EXTRACTED TEXT —

● ● ●

The weel of fortune

There we go again boys, I know it`s been a while, I guess a week or so, but with good reasons!
I think I wrote it somewhere in a post but anyway usually wwhen I`m not writing/posting for some time it`s because there is something wrong in my life and I`m trying to fix it.
I kinda see really pointless in writing to tell you guys to change your life if I`m not doing it myself, I`d rather focus on my problem and solve it and then write about it. Always found better when “advising” people if I can give a personal example, something to say you know, this is actually possible.
So I was kind of looking for a job here in Ireland but not really I mean I would go out and start looking for it but ended up getting tired of it pretty soon, tired of looking for a job and then in the evening being almost moody because I didn`t really accomplish anything during the day.
It`s really slippery slope distracting yourself from the main thing while doing something that is still usefull but can be postponed.
Coming back to the main subject, I started feeling lonely and stuff because of low motivation, I almost thought I wanted to go back, almost.
Then one day I woke up earlier and decided to have one more try and organized the day: I would go to the hairdresser(I really needed it), then help in the hostel as usual a few hours then go again droppin CVs left and right.

● ● ●

DATA EXCERPTS —
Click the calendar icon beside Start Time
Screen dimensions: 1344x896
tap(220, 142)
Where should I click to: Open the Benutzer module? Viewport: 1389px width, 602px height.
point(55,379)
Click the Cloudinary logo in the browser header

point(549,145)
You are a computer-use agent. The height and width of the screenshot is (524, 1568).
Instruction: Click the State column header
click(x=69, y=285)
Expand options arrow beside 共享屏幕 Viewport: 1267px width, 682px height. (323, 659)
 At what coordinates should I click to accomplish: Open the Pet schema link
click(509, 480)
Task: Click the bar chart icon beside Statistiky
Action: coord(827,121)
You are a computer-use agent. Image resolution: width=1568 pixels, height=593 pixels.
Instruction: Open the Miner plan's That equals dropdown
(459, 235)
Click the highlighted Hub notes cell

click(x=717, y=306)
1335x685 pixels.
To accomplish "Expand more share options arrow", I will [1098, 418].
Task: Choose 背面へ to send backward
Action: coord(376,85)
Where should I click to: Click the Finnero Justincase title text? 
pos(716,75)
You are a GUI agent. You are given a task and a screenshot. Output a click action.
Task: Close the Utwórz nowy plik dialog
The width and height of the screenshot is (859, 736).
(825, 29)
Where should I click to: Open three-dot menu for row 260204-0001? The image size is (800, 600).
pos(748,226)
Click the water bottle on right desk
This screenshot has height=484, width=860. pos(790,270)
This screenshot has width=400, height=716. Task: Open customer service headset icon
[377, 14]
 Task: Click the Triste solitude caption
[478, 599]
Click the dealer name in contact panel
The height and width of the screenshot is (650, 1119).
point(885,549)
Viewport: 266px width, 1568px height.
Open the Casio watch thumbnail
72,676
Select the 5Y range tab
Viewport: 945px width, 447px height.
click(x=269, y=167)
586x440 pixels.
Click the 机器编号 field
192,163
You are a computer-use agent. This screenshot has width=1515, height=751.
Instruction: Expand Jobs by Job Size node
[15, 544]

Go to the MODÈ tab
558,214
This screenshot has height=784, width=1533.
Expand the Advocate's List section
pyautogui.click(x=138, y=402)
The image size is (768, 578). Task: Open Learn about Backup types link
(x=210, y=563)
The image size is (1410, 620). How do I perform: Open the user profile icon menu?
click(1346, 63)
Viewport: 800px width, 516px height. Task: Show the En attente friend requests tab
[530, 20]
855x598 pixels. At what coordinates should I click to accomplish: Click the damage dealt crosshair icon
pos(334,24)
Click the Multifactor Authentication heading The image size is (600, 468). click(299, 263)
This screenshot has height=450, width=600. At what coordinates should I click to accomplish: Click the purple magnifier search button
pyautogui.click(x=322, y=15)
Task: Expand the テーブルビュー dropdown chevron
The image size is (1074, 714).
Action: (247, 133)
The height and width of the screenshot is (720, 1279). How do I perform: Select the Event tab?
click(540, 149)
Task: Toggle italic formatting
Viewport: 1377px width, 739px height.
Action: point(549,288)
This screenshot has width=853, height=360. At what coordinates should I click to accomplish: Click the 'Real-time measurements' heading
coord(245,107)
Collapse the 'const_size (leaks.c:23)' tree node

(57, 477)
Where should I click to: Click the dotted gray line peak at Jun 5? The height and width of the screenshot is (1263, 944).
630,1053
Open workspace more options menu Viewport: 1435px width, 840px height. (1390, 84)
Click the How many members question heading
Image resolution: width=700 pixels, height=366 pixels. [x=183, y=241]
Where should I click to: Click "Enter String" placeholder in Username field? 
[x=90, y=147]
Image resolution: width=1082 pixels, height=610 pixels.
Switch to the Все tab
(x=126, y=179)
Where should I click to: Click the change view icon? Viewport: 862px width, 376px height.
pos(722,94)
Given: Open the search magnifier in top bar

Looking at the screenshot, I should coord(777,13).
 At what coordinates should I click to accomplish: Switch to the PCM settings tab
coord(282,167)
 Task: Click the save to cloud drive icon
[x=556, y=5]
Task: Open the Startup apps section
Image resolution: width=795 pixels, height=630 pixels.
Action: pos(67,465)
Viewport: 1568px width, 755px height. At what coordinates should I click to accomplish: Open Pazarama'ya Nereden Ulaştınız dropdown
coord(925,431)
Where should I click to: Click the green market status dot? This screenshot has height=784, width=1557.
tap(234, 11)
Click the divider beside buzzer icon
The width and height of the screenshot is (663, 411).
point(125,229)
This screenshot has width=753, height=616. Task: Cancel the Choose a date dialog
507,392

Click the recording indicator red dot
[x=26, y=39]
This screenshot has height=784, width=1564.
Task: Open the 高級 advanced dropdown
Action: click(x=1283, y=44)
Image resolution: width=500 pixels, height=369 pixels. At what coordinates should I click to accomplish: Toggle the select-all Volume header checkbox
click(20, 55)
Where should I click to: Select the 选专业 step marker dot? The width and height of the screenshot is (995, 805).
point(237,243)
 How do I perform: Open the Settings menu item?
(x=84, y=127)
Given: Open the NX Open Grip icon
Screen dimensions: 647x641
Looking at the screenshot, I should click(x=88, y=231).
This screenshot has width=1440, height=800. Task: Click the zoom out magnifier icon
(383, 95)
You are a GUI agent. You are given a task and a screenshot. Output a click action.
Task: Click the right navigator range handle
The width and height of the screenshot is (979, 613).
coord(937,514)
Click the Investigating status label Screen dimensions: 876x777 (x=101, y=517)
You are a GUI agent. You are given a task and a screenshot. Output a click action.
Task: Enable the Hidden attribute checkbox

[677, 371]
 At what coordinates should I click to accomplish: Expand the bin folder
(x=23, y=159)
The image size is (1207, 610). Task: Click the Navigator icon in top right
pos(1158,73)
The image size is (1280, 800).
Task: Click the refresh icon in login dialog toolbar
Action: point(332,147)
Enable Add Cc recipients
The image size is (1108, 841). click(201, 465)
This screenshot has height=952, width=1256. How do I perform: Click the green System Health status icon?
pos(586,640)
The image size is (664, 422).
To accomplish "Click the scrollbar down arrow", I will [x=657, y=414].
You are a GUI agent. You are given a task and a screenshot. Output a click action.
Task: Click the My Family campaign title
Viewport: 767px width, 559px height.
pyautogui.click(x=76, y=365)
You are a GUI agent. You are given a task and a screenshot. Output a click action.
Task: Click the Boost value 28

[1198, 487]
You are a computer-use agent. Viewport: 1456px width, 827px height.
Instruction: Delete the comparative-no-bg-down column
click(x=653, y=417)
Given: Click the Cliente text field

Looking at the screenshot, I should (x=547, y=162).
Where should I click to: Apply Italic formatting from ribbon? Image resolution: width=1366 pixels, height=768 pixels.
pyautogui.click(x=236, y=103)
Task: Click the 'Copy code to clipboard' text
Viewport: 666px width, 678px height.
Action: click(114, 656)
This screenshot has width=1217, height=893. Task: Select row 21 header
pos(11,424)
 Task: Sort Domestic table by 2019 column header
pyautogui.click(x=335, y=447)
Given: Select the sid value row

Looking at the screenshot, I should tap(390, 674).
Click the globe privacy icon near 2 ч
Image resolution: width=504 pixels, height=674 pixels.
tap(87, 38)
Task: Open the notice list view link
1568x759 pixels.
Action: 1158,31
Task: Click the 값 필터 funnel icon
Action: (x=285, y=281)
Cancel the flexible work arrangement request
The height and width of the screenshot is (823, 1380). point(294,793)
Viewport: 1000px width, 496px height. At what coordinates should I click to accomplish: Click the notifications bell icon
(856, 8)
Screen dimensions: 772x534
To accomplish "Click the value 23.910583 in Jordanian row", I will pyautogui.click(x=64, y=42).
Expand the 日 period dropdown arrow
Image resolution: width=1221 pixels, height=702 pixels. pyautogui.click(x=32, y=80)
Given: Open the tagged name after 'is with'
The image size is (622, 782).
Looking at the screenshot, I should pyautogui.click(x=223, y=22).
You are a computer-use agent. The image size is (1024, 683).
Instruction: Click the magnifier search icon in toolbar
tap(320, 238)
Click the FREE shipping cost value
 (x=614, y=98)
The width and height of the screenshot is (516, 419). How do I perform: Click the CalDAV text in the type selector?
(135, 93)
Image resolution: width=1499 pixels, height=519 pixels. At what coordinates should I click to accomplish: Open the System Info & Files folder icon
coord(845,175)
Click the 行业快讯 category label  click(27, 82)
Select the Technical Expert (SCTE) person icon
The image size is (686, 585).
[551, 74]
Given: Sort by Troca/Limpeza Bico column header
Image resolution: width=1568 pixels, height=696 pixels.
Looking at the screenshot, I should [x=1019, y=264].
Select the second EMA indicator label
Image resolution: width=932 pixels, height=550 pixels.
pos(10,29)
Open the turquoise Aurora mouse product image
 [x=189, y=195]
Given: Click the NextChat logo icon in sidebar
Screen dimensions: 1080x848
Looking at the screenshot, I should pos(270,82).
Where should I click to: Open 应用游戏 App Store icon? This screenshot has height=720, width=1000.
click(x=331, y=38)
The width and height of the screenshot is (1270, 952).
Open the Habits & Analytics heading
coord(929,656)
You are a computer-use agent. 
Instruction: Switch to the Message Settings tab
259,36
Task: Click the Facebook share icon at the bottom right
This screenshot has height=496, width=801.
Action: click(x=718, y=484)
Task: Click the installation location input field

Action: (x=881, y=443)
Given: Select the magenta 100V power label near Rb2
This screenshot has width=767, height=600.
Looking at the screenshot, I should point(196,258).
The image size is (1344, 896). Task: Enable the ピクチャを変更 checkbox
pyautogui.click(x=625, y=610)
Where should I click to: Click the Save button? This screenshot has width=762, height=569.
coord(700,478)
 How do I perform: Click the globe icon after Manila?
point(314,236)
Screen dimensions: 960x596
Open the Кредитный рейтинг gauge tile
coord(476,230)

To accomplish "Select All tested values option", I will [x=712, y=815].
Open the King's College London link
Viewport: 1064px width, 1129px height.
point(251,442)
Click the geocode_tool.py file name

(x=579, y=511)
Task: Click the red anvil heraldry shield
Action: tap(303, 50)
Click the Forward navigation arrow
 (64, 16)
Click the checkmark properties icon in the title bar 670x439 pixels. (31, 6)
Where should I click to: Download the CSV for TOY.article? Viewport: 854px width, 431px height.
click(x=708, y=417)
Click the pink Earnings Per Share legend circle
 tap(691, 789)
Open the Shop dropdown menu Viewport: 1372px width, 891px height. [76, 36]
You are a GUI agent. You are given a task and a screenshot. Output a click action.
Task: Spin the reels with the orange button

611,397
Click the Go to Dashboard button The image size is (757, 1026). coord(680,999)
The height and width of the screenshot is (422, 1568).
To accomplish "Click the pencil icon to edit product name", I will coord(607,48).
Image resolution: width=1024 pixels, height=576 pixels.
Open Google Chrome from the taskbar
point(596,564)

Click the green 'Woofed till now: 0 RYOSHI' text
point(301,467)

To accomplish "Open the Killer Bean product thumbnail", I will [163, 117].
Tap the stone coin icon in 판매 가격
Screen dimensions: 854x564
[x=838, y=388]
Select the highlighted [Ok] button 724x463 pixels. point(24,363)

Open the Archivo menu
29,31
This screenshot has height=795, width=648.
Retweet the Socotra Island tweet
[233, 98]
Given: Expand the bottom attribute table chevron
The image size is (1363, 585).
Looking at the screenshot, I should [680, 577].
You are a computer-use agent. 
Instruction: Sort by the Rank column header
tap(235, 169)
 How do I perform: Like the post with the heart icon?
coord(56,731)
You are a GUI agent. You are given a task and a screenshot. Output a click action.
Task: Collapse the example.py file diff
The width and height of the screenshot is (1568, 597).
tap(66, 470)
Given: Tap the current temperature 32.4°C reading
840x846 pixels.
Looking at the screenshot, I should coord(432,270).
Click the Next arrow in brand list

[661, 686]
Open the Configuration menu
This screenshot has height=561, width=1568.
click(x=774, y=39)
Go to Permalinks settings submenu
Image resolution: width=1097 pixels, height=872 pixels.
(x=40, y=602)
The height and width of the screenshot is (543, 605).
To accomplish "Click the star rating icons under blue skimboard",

● ● ●

YOUR ASSIGNMENT — Please extract the passage from the post about looking for work in Ireland, starting at "I kinda see" and ending at "go back, almost.", and copy it word for word.

WORKED SOLUTION —
I kinda see really pointless in writing to tell you guys to change your life if I`m not doing it myself, I`d rather focus on my problem and solve it and then write about it. Always found better when “advising” people if I can give a personal example, something to say you know, this is actually possible.
So I was kind of looking for a job here in Ireland but not really I mean I would go out and start looking for it but ended up getting tired of it pretty soon, tired of looking for a job and then in the evening being almost moody because I didn`t really accomplish anything during the day.
It`s really slippery slope distracting yourself from the main thing while doing something that is still usefull but can be postponed.
Coming back to the main subject, I started feeling lonely and stuff because of low motivation, I almost thought I wanted to go back, almost.